Paper ID: 429
Title: Learning Feature Selection Dependencies in Multi-task Learning
Reviews

Submitted by Assigned_Reviewer_4

Q1: Comments to author(s). First provide a summary of the paper, and then address the following criteria: Quality, clarity, originality and significance. (For detailed reviewing guidelines, see http://nips.cc/PaperInformation/ReviewerInstructions)
Paper Summary:

The paper handles a problem that has garnered growing research interest: Learning sparse solutions for problems with relatively small amount of samples and many features (i.e.; mandate feature selection),
where we try to leverage data from several learning tasks over the same set of features. The assumption is that while the learning tasks are different they may share some characteristics that would enable us to generalize better. Specifically, the authors concentrate on the case where the learning tasks may share a dependency structure between the variables, though whether they are actually "active" and the magnitude of their coefficients (w) in each learning task may differ. The coefficient for each feature in each learning task is controlled via a horseshoe prior to insure sparseness. However, instead of assuming these are independent priors for each feature, the authors introduce a correlation matrix (C) over the hyper parameters (u,v) that control the features coefficients. They assume that matrix (C) is shared between the learning tasks. In this learning setting, we are generally interested in two things: (1) prediction for new data (2) detecting what are the "active" features for each learning task, given by z = (w,u,v) for each task. Since the integrals do not have a closed form solution they resort to approximate inference using EP. For testing their algorithm the authors use two datasets: A synthetic dataset which has a clear regularity in the selected active features in each task (active iff mod(i/16) = j where j in 1...16 and i in 1....128) and a 10x10 digitized handwritten digits. In both cases they show improved results compared to a host of other algorithms that do not utilize mulit-task learning or use multi-task learning but assume the active features are shared or at least have no dependency structure.

Pros:
1. The paper includes comparison to several other methods, and demonstrate improved performance for those tasks.
2. The method developed is new making good use of a whole host of ML related methods. These methods have been gaining interest: Sparse Bayesian priors such as the horseshoe with alternative representations of it, EP with various tricks to make it more efficient. Thus, the paper has the side benefit of educating the readers while the authors claim significant speedup for EP.
3. The intro to the horseshoe prior usage is clearly written.

Cons:
1. While the method is novel and non-trivial the overall relevance of it for real life applications is not clear, and the authors make no attempt at clarifying this. Several things stand out: First, the authors make a general comment that their approach is useful since the different learning tasks "share only the dependency structure" (p.2, top). True, sharing exactly the same active features and coefficients is a stronger assumptions, but other methods relax these assumptions. Sharing (exactly) the same dependency structure actually seems quite a strong assumption, and not necessarily a realistic one if you think of applications such as networks in the bio-medical domain. The authors claim this to be "a very flexible assumption" (p. 8 conclusions) but do not support this in any way. Specifically, they only evaluate their method on two datasets with very clear and unique regularities in their feature dependency structure. Comparison on cases where some features are shared but with no underlying dependency structure exists is warranted. Finally, the authors mention only theoretical computational costs. The experiments involve only small toy data. It is not clear how such a method would perform compared to alternatives when number of samples (n), number of tasks (k) and number of features (f) grows. The latter is especially problematic as the method aimes to reconstruct the correlation matrix between all features.

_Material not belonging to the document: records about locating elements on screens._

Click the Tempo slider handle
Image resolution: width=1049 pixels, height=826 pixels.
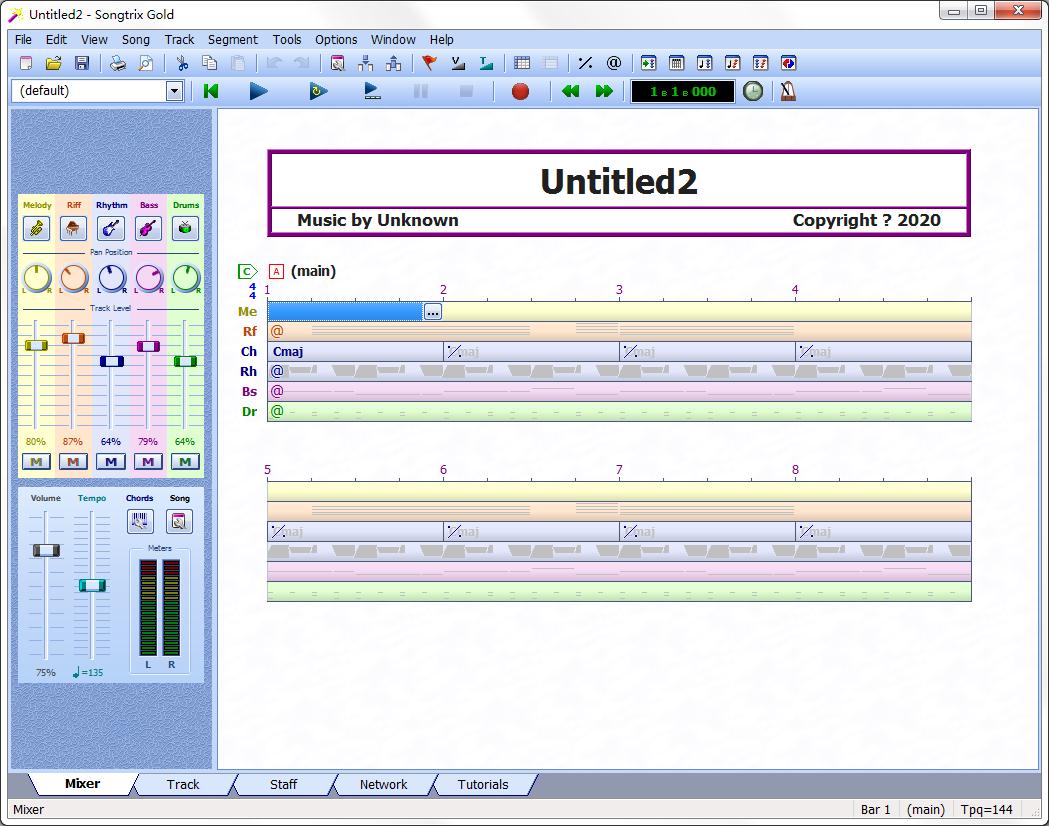92,585
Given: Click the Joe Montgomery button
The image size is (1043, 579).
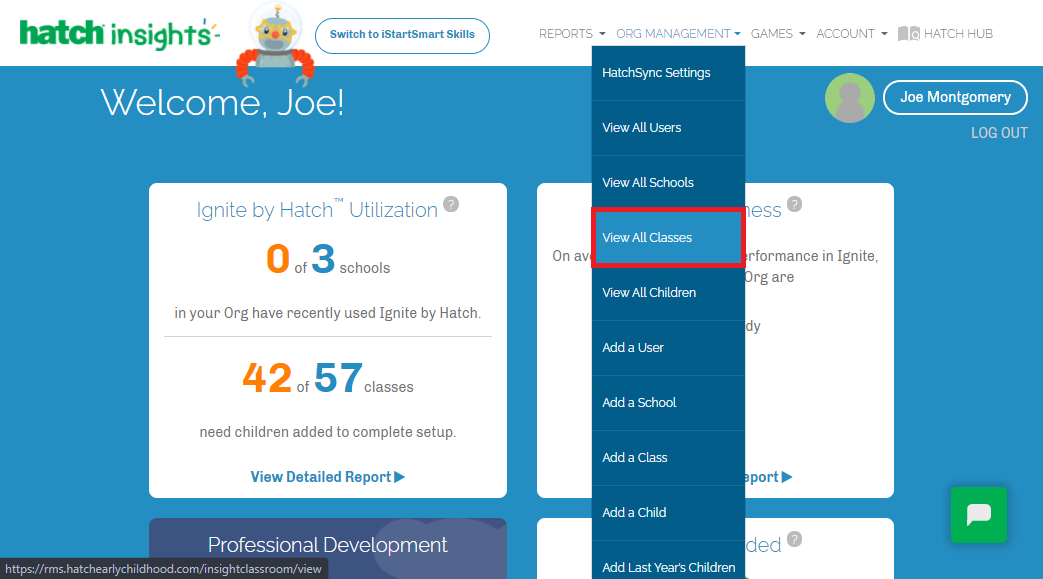Looking at the screenshot, I should 954,97.
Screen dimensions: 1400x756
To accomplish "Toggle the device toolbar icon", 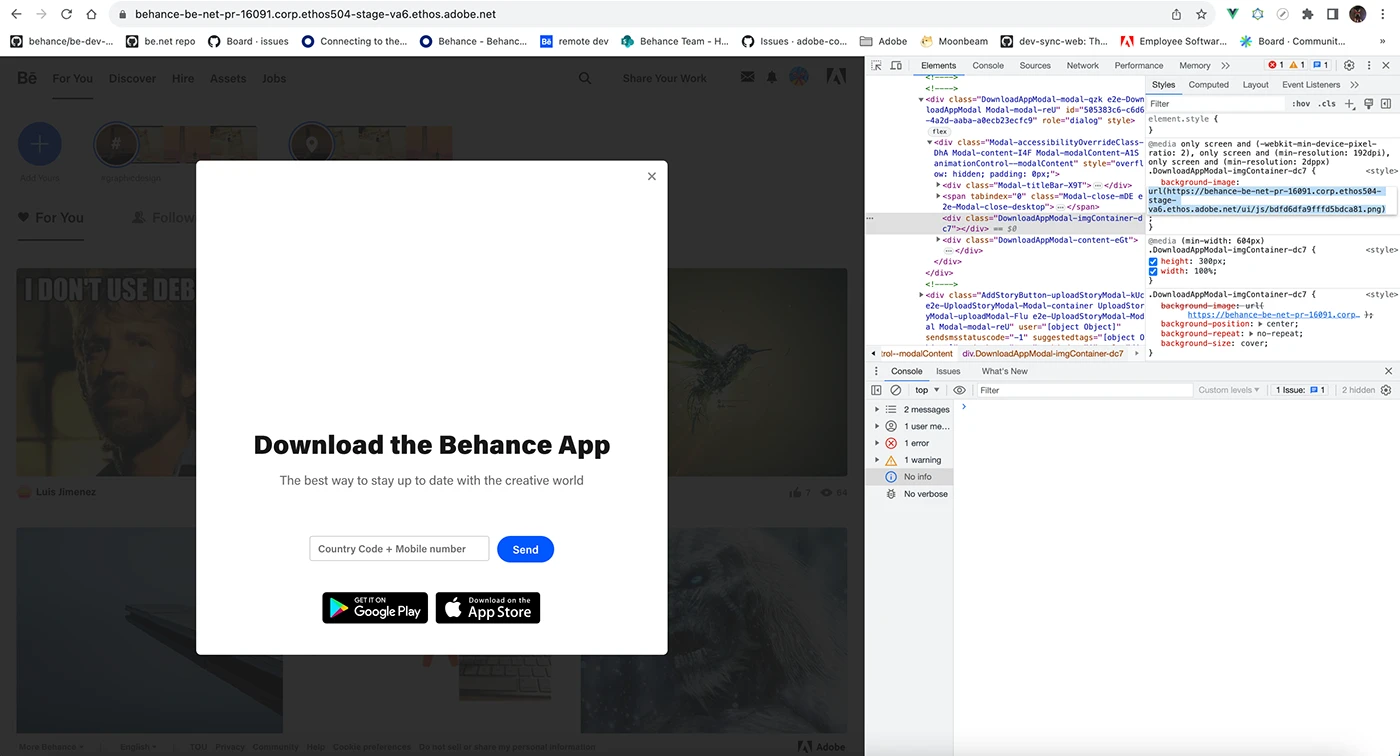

2. The writeup is missing crucial details for demonstrating mathematical soundness required for publication. The authors constantly use arguments such as "The gradient of .... can be used for this task" (p. 4), "the gradient of.... with respect to .... can be easily computed in terms of the ...." p. 5 Then sate "The derivations are long and tedious and hence omitted here" (p. 6). Similarly, all the actual implementation of the EP in Sec. 3 is only reviewed. The details should be given in a matching supplementary for completeness.

3. The write up is not well balanced/structured. While the main novel element is the estimation of the joint dependency structure the authors spend very little on it. Instead they give a clear but maybe too long intro to the horseshoe prior. Specifically, Figure 1 is taken straight out of Caravlho et al 2009 (Fig 1,2) and the authors should at least point that out clearly and/or retain only say Fig1c. Sec 3 should be extended and and requires supp (see above). In the experiments the author spend almost a full page (p. 7) on a synthetic data which can only be described as a sanity check. The 3 panels in Fig 3 are too much. The set up of the digits experiments is not clear and should be revised (e.g. where does n = 75 comes from? "100" appears as the value of too many different params not defined, which is confusing).

Other:

1. On p. 6 the authors state they define P (which is at the heart of the correlation matrix C) to have m x d params, and set m = n where n is #samples.
But in the multi class learning framework they claim each learning task can have a different number of samples n_k, though P is presumably the same. Can you explain?

2. Fig 2 the annotation "f" for the top factor is missing
Q2: Please summarize your review in 1-2 sentences
A technically interesting method. The relevance for real life application is not clear, and crucial details are missing.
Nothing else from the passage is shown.